◆ Consignes et exigences ◆
Dans le bloc de texte ci-dessous, consacré au renouvellement intellectuel de la France, citez mot pour mot le passage qui va de « Ce fier privilège » jusqu'à « contraires s’opposaient violemment. ».

◆ Bloc de texte ◆
------

Ce fier privilège d’être devenue pour une grande part l’inspiratrice et l’éducatrice des nations alliées, la France l’aura chèrement acheté. Le grand travail de pensée, de critique de soi-même, de renouvellement de soi-même qu’elle a dû accomplir, il serait bien faux de croire qu’elle l’a poursuivi dans une atmosphère d’imperturbable sérénité. Ce qu’il convient bien plutôt de se représenter, c’est le heurt des méthodes, des théories, des tendances rivales ; c’est, dans l’intelligence et dans le cœur de ses meilleurs fils, la succession tragique des espoirs et des déceptions, des tentatives manquées et des recommencements ; et parfois des impatiences contraires s’opposaient violemment.

------

◆ Données ◆
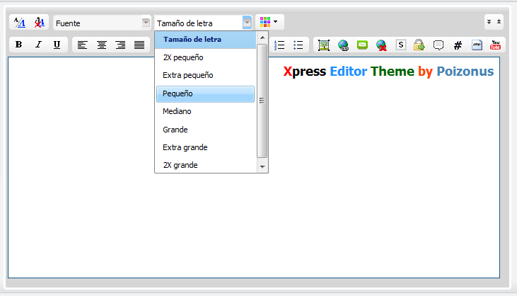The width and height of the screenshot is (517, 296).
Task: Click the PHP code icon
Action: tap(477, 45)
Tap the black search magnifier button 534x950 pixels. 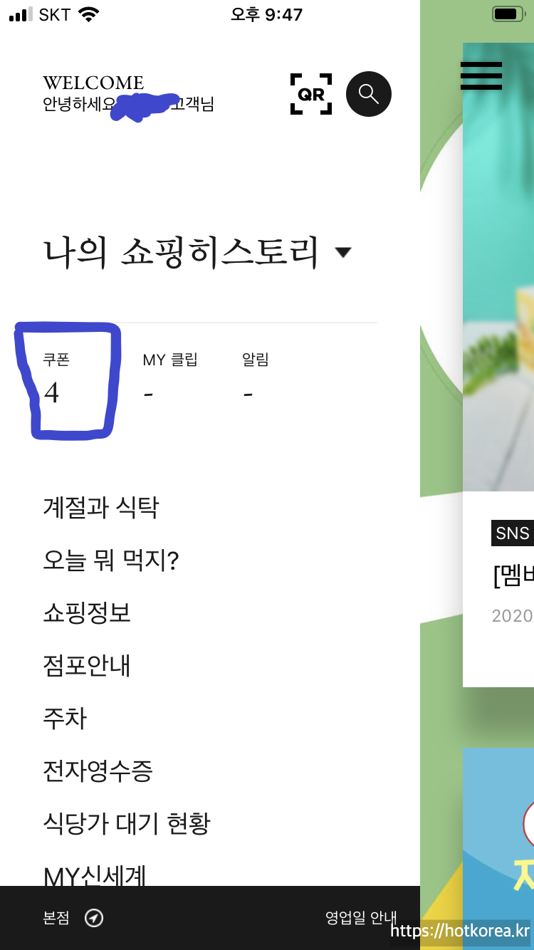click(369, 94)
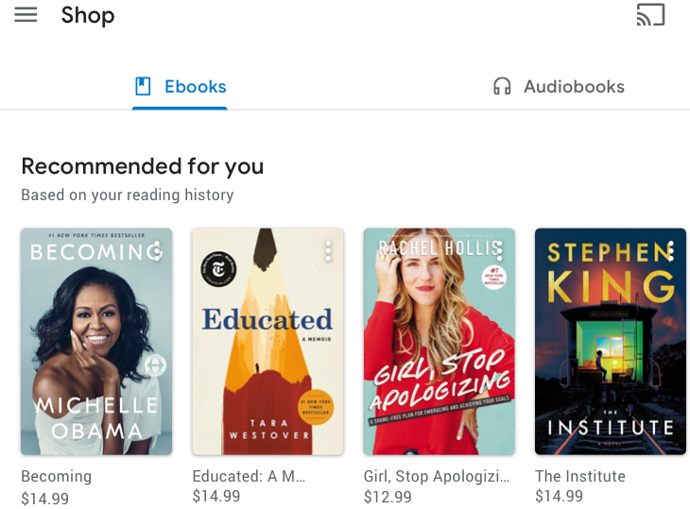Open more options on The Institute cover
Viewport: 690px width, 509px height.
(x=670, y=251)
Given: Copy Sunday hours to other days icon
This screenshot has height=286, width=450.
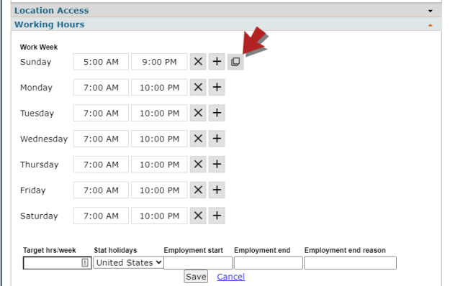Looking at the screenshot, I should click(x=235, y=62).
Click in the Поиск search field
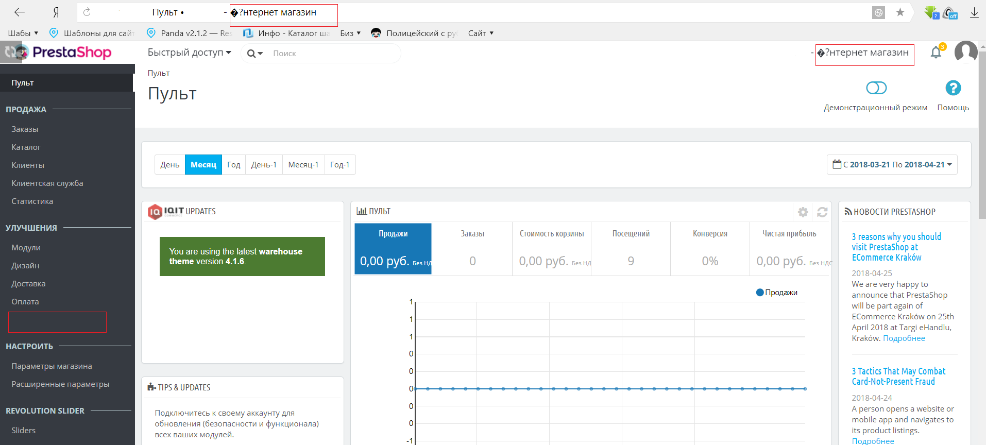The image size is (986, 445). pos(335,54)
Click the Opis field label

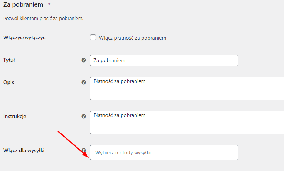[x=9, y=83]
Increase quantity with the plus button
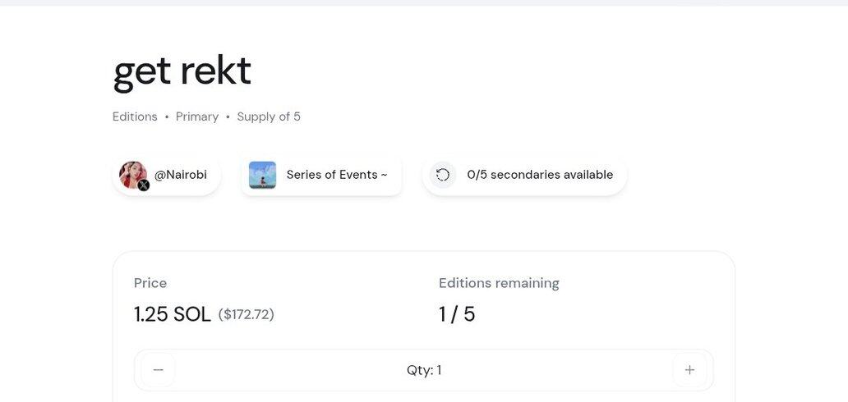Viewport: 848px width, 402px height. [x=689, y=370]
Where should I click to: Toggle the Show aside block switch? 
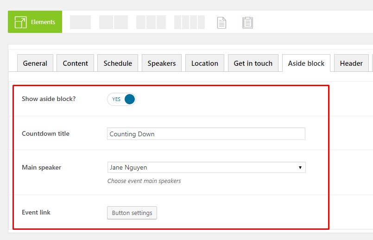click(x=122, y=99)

------

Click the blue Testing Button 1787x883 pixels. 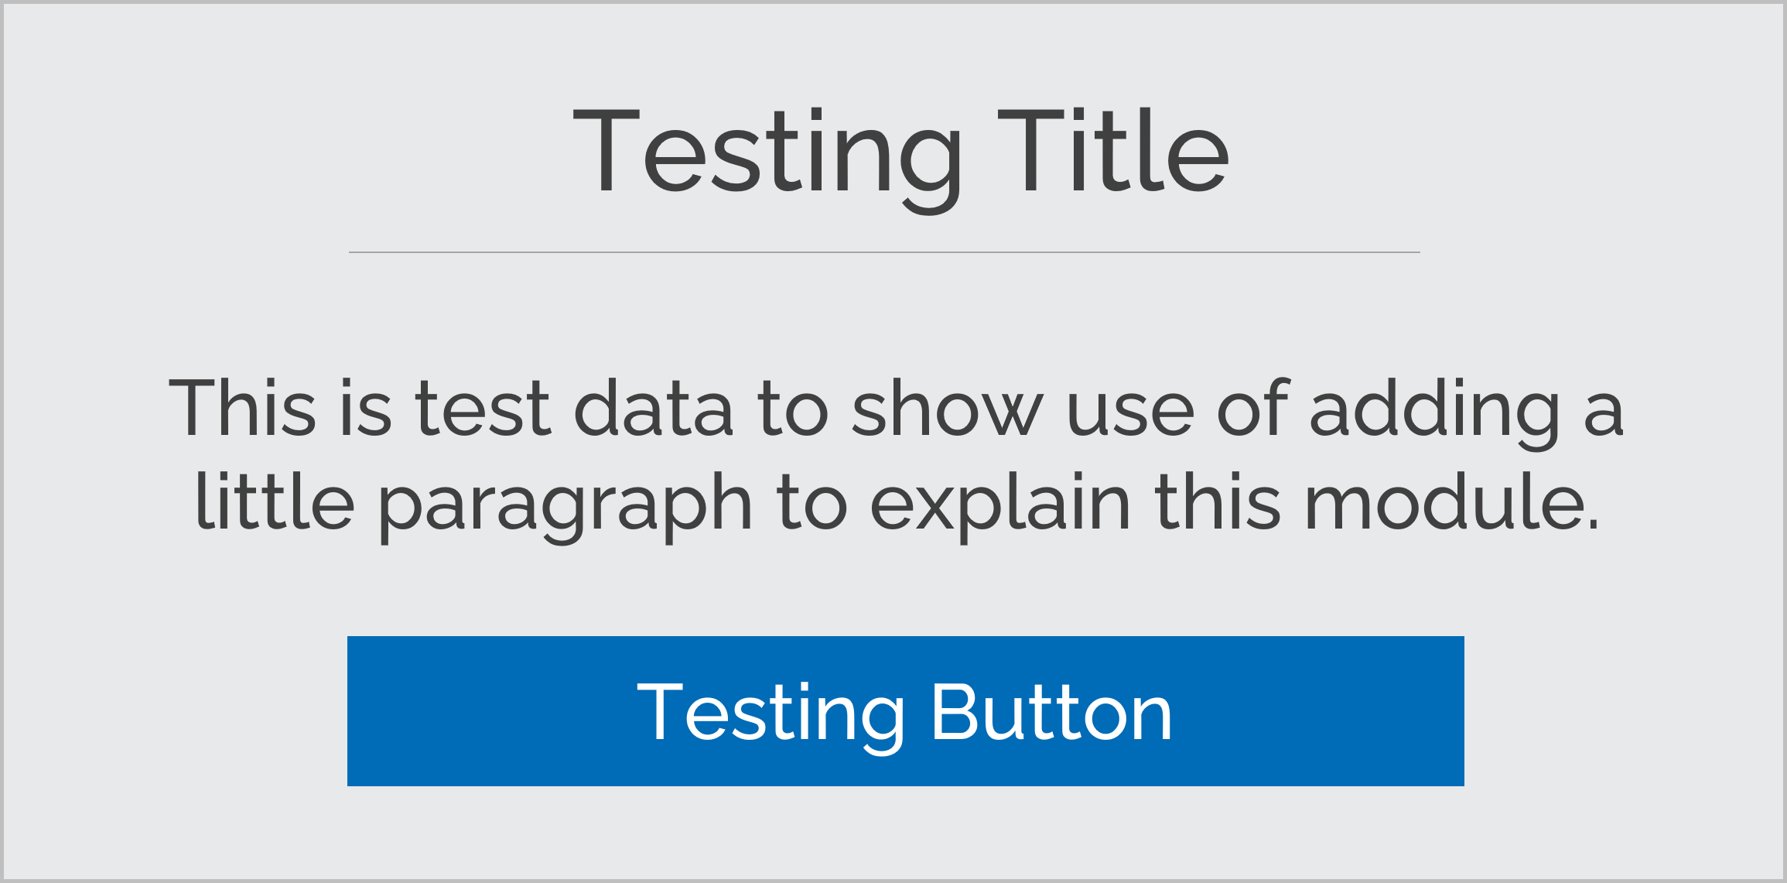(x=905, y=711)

------

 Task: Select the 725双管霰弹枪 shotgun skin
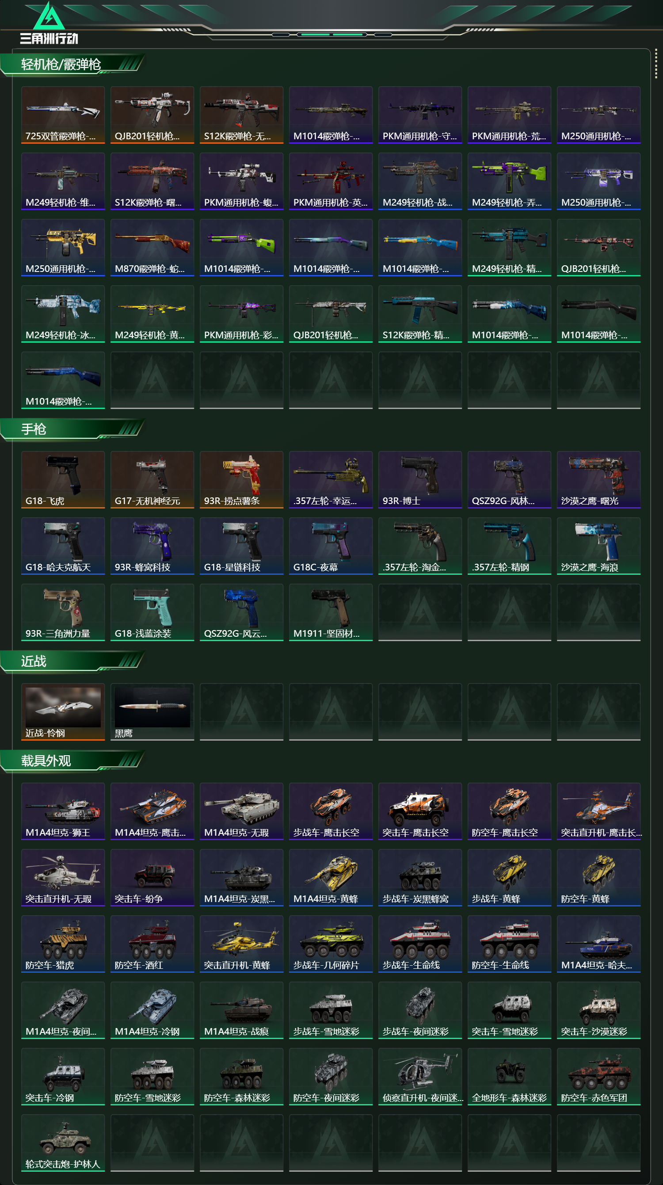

------

◆ Réponse attendue ◆
Ce fier privilège d’être devenue pour une grande part l’inspiratrice et l’éducatrice des nations alliées, la France l’aura chèrement acheté. Le grand travail de pensée, de critique de soi-même, de renouvellement de soi-même qu’elle a dû accomplir, il serait bien faux de croire qu’elle l’a poursuivi dans une atmosphère d’imperturbable sérénité. Ce qu’il convient bien plutôt de se représenter, c’est le heurt des méthodes, des théories, des tendances rivales ; c’est, dans l’intelligence et dans le cœur de ses meilleurs fils, la succession tragique des espoirs et des déceptions, des tentatives manquées et des recommencements ; et parfois des impatiences contraires s’opposaient violemment.